Going through the data below, copy out each line where the word "filter" shows up.

[Stored data]
· · · ·

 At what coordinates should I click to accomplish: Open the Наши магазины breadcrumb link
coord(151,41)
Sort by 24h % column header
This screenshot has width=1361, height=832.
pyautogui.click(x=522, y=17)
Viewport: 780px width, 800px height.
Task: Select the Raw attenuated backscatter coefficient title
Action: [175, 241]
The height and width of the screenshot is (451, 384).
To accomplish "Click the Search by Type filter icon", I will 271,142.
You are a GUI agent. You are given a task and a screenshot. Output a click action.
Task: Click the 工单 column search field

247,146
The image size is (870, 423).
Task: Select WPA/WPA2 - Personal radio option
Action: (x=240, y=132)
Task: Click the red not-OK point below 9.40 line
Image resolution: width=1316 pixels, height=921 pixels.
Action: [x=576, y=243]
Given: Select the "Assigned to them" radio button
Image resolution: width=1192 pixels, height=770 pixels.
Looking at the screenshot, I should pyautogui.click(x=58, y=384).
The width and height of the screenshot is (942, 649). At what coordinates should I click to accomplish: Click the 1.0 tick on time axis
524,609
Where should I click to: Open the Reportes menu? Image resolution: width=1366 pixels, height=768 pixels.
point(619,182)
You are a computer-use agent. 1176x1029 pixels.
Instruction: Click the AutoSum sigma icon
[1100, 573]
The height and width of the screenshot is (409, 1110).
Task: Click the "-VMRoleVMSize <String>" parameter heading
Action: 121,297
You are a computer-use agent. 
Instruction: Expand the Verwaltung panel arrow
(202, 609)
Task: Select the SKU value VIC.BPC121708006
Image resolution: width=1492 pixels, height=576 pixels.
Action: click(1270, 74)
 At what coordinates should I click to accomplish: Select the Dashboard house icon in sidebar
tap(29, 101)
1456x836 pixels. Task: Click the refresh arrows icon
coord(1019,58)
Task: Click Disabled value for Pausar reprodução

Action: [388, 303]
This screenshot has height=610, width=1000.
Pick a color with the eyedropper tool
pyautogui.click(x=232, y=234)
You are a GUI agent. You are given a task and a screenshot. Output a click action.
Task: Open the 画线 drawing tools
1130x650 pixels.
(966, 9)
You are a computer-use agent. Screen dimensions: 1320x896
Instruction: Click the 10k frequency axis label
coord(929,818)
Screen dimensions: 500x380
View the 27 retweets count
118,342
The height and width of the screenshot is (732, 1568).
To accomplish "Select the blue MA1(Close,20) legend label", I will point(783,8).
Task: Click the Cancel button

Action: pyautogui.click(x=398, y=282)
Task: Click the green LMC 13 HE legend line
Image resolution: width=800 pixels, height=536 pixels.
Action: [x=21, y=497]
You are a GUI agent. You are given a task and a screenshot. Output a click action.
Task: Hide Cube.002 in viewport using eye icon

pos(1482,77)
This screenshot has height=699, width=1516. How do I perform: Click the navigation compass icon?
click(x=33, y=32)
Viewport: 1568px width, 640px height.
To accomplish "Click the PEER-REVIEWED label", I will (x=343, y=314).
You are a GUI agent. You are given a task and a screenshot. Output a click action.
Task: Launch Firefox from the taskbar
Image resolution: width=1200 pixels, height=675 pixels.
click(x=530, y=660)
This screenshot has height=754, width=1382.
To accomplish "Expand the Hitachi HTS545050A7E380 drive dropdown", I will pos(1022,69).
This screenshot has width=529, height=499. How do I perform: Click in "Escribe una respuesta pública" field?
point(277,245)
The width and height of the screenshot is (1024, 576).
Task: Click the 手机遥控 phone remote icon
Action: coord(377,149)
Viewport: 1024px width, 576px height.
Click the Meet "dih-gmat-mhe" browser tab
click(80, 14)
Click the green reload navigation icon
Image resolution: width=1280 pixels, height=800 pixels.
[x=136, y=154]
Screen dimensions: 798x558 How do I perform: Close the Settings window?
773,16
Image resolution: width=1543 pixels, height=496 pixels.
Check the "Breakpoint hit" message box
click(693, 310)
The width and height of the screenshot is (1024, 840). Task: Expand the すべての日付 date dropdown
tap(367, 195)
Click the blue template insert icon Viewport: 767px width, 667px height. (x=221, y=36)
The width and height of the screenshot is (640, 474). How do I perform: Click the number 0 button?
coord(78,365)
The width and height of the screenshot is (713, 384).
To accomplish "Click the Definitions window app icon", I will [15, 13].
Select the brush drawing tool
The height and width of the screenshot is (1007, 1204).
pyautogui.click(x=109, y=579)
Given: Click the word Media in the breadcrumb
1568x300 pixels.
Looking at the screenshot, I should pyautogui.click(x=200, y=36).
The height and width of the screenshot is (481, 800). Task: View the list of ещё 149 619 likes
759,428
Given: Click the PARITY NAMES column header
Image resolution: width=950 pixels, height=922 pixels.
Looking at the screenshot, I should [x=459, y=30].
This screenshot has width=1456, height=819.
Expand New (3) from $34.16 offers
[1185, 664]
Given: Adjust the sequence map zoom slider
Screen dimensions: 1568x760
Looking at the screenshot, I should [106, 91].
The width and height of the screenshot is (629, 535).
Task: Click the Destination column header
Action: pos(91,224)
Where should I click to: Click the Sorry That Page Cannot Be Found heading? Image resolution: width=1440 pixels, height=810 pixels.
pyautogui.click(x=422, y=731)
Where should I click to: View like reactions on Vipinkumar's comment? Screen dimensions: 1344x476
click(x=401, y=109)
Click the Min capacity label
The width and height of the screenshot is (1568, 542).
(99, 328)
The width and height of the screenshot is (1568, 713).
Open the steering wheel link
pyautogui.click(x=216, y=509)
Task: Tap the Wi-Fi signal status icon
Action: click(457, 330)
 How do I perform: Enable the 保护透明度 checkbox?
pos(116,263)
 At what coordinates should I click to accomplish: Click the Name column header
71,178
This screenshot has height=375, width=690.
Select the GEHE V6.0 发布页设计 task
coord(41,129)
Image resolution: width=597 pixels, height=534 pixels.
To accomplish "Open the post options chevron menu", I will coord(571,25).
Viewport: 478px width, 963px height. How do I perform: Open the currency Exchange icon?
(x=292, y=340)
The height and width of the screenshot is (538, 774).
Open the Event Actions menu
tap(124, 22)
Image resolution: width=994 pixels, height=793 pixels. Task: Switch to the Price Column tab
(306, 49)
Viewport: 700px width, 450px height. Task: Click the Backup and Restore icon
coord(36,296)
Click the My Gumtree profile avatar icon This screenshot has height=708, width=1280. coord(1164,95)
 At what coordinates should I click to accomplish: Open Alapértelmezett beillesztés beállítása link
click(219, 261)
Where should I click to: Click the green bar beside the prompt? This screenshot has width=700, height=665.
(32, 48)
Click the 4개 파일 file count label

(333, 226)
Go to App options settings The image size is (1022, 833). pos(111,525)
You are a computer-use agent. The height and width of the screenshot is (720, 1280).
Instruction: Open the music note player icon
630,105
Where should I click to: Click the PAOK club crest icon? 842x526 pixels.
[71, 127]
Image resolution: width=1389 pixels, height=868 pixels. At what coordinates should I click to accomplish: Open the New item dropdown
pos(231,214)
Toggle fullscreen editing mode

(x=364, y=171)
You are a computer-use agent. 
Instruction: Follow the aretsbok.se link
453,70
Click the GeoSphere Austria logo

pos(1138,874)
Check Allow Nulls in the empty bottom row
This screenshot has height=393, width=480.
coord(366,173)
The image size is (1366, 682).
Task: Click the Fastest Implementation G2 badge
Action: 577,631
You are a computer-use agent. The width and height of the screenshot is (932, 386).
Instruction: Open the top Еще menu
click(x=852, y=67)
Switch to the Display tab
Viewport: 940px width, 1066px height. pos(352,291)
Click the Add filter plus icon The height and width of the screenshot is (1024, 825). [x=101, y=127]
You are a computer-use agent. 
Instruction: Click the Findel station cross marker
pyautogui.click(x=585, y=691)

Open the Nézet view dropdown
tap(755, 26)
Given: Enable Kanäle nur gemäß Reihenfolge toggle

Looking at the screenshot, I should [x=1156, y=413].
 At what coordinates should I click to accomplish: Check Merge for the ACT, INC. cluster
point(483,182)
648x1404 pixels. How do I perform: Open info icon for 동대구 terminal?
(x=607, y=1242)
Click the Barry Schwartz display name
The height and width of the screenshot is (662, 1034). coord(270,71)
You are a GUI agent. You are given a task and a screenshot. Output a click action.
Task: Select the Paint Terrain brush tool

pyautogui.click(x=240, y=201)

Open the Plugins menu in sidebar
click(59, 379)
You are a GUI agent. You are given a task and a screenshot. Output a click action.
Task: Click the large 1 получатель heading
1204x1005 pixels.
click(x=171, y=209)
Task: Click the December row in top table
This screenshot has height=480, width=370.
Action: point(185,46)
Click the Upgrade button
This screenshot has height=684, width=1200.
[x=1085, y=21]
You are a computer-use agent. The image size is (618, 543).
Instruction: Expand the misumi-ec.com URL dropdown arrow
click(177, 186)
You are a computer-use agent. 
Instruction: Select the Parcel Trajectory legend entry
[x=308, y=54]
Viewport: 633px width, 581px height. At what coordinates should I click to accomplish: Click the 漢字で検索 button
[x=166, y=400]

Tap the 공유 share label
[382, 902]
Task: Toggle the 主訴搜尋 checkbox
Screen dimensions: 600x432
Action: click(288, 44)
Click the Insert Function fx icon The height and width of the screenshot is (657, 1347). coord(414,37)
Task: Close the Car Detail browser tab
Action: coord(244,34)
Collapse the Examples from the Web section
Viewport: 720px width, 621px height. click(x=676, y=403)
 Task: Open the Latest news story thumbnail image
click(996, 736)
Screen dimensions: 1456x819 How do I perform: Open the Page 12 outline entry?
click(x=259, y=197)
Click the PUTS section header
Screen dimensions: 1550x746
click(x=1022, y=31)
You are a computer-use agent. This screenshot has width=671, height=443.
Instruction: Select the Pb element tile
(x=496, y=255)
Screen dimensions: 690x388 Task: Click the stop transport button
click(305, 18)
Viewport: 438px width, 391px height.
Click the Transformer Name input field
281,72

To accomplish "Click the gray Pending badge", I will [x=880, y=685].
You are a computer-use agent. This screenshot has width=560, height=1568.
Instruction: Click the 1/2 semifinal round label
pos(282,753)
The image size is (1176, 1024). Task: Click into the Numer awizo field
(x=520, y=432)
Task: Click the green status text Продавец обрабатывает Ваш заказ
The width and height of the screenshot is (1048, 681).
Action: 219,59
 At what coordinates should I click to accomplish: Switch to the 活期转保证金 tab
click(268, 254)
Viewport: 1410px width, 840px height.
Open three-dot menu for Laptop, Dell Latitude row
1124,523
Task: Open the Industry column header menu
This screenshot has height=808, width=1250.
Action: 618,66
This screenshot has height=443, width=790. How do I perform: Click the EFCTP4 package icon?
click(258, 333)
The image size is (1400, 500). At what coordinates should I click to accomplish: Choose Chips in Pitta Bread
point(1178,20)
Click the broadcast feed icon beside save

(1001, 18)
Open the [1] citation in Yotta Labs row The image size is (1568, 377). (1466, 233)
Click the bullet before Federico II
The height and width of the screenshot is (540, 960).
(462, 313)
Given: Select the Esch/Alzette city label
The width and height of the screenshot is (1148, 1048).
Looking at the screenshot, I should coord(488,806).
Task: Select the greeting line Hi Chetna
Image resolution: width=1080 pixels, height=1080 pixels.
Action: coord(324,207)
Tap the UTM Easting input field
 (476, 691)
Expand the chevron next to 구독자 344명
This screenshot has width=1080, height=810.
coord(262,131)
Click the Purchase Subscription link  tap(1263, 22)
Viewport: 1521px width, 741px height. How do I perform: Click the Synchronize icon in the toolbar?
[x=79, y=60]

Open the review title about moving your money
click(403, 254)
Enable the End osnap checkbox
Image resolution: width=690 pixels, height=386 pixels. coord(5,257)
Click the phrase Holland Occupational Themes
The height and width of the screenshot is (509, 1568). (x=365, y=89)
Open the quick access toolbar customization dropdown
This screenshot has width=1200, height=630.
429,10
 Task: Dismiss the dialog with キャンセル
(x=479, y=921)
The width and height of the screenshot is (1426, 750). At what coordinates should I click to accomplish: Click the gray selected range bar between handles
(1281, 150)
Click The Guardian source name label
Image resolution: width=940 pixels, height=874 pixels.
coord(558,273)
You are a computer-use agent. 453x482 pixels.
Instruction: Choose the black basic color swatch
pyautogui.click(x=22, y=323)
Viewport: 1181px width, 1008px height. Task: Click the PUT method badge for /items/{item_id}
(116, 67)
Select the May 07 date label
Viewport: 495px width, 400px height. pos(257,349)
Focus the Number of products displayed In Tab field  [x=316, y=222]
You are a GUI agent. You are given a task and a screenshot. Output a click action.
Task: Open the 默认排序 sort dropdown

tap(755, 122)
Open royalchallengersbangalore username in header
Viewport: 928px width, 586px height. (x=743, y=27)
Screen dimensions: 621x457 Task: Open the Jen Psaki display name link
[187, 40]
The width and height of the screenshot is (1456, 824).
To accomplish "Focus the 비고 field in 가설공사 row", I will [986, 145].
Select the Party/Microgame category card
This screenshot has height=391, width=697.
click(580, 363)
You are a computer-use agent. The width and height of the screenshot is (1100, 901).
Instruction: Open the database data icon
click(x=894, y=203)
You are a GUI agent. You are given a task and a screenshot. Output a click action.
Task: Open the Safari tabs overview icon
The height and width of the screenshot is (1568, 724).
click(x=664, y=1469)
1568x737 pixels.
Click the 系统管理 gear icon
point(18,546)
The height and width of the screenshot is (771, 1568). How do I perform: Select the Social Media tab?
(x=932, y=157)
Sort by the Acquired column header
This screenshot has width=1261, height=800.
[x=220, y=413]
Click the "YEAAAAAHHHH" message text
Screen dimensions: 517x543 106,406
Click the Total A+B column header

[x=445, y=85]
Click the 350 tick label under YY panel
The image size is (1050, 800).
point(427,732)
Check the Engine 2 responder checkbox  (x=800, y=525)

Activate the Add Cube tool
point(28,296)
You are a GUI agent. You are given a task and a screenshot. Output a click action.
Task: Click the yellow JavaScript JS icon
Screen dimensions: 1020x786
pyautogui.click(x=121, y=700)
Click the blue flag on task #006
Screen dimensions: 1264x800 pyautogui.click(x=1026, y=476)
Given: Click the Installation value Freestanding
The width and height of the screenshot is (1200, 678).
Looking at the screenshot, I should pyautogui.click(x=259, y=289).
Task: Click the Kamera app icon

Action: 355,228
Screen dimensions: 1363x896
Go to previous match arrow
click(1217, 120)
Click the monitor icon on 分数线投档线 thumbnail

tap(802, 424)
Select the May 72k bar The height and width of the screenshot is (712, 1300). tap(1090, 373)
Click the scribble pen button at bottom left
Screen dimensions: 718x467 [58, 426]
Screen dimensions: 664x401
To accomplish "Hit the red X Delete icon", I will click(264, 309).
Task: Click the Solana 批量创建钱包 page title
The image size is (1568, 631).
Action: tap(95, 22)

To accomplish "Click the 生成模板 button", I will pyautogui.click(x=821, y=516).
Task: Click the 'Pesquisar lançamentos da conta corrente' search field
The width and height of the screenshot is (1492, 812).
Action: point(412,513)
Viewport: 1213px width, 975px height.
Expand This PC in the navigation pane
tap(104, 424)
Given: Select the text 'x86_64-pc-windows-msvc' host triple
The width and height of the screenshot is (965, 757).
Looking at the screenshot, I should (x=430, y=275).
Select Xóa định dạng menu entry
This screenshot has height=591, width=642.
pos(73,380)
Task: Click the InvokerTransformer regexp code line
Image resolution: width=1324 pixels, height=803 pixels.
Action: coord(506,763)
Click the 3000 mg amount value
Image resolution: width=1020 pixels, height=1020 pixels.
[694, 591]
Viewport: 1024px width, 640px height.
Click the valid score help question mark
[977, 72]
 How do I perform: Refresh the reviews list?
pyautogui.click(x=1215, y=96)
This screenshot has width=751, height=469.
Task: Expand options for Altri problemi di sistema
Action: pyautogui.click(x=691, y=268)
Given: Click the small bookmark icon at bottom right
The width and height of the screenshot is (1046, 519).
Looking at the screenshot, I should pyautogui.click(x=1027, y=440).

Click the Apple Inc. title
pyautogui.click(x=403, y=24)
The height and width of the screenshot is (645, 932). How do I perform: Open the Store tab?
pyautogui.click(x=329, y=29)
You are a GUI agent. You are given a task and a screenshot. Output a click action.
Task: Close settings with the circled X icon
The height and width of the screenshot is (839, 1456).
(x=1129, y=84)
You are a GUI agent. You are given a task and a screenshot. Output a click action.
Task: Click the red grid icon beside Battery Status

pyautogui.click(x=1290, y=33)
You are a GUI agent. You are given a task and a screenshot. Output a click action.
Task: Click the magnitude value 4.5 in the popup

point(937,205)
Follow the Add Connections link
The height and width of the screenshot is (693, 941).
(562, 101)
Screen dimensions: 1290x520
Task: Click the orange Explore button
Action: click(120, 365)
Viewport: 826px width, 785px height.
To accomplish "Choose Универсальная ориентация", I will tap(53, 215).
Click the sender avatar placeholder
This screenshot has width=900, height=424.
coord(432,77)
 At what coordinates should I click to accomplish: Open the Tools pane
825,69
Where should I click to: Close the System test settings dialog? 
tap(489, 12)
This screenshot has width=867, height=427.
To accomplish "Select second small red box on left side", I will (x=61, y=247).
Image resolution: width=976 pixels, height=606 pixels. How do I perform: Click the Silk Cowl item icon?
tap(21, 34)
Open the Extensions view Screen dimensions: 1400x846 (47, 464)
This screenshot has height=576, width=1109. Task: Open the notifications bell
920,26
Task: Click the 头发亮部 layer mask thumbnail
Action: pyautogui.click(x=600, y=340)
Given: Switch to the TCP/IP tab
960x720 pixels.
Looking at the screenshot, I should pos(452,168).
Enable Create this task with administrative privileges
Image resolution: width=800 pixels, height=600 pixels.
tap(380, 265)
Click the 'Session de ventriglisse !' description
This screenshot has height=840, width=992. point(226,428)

· · · ·

Written reply »
To accomplish "Click the Search by Type filter icon", I will 271,142.
Click the Add filter plus icon The height and width of the screenshot is (1024, 825). [x=101, y=127]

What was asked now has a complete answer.